Ingredients

The following ingredients have 6 Servings
  • 1 can Kidney Beans (drained (15 ounces))
  • 2 cups Chicken Stock/Broth
  • 10 oz Enchilada Sauce (hot or medium)
  • 2 pounds Chicken Tenders (or breasts)
  • 1 Yellow/Brown Onion
  • 1 cup Green Pepper (diced)
  • 1 packet Taco Seasoning (regular or cheesy)
  • 2 oz Green Chiles (seeds removed, minced (Optional))
  • 1 cup Frozen Corn
  • 3 cups Taco Chips
  • 2 cups Mexican flavored shredded cheese mix
  • 1 tablespoon Fresh Cilantro (minced)
  • Sour cream (to garnish)
  • Scallions (to garnish (optional))
  • 2 "rice" cups Jasmine Rice
  • 2 cups Fresh Water

Instruction

  • Add kidney beans, chicken broth, enchilada sauce, chicken, onions, peppers, taco seasoning, green chilis and corn to pressure cooker cooking pot.
  • If making rice at the same time, place tall legged trivet into cooking pot.
  • Rinse rice well and place into stainless steel flat bottomed insert pan.
  • Place rice pan on top of trivet.
  • Pour in two cups of fresh water (or chicken broth) and cover with lid (only if the lid has steam holes).
  • Lock on lid and close pressure valve.

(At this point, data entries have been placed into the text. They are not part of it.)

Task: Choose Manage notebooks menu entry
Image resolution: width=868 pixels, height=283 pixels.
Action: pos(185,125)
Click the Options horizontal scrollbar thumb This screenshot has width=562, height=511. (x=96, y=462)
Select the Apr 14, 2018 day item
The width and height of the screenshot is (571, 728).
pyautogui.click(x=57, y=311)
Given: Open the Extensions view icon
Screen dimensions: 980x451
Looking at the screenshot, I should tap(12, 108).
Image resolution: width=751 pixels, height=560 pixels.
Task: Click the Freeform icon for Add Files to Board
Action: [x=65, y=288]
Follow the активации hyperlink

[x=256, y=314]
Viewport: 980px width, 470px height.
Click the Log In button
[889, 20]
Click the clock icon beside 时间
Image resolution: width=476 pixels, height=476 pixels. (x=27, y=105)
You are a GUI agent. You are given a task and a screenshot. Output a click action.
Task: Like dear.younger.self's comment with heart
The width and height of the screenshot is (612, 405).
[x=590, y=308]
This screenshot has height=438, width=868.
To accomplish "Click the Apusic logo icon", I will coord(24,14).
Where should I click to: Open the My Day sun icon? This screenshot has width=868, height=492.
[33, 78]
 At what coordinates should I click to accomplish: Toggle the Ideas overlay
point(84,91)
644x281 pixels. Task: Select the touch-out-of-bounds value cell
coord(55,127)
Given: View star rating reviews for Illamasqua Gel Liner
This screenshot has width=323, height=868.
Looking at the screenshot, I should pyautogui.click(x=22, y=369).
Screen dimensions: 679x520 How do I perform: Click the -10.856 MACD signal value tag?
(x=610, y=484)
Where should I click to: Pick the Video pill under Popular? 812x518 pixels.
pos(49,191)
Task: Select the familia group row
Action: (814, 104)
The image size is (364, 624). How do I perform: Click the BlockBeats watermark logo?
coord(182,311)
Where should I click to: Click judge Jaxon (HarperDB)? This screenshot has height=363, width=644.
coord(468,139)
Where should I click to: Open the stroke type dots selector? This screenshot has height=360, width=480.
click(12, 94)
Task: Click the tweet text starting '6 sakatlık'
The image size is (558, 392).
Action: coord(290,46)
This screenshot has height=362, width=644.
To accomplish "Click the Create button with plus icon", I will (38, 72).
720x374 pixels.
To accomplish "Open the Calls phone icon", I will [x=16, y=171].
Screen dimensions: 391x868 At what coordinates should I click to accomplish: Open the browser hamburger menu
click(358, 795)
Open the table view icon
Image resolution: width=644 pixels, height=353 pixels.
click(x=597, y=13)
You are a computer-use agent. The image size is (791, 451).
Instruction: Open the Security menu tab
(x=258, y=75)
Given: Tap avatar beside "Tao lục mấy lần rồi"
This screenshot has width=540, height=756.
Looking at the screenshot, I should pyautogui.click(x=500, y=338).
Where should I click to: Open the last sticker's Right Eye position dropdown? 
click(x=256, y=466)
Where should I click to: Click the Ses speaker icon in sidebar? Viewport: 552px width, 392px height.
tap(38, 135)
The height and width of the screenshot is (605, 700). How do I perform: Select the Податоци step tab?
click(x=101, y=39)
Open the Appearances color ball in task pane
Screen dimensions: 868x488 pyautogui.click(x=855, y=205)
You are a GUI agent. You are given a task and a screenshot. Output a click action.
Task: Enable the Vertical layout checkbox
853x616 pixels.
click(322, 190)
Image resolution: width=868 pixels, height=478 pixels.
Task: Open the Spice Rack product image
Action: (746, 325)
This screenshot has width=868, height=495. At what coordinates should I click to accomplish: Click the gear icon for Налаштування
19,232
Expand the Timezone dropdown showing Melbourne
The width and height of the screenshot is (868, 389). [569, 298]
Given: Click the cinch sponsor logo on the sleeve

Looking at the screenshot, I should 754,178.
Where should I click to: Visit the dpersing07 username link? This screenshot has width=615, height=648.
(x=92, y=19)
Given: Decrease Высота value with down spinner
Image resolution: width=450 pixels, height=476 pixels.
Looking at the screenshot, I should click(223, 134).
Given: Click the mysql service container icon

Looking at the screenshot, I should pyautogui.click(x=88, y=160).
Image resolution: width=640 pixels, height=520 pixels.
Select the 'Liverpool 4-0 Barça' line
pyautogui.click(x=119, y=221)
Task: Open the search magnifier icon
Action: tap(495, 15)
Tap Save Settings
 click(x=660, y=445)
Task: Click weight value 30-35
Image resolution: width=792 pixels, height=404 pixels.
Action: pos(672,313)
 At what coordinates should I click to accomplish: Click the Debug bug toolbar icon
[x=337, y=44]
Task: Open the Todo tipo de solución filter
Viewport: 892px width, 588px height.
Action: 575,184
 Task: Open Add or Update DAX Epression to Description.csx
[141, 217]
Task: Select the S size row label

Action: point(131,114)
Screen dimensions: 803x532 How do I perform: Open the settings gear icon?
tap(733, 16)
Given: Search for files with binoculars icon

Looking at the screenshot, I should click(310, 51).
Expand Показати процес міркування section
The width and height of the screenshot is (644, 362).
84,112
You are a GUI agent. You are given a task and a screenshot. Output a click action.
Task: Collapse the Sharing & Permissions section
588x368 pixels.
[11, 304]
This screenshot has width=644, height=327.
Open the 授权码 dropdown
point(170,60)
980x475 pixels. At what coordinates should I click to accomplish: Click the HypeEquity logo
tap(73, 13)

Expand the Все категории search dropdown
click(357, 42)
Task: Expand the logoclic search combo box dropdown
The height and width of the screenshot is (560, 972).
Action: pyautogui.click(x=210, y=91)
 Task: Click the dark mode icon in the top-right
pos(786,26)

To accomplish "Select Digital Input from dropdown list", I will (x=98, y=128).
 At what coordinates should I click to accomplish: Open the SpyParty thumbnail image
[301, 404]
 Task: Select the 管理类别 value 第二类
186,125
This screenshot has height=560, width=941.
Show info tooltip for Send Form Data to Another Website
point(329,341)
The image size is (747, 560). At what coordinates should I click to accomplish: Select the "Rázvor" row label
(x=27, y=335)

Cook at high pressure for 4 minutes.
  • When beep sounds, wait 10 minutes and then release the rest of the pressure.
  • Remove pan of rice and trivet from cooking pot. Fluff the rice and set aside.
  • If large pieces of chicken were used, remove them and cut them up and place back into pot, otherwise, continue with the next step.
  • Add shredded cheese, a handful at a time and mix through.
  • Add cilantro and taco chips and mix through until cheese is all melted.
  • Serve with a dollop of sour cream and scallions on top.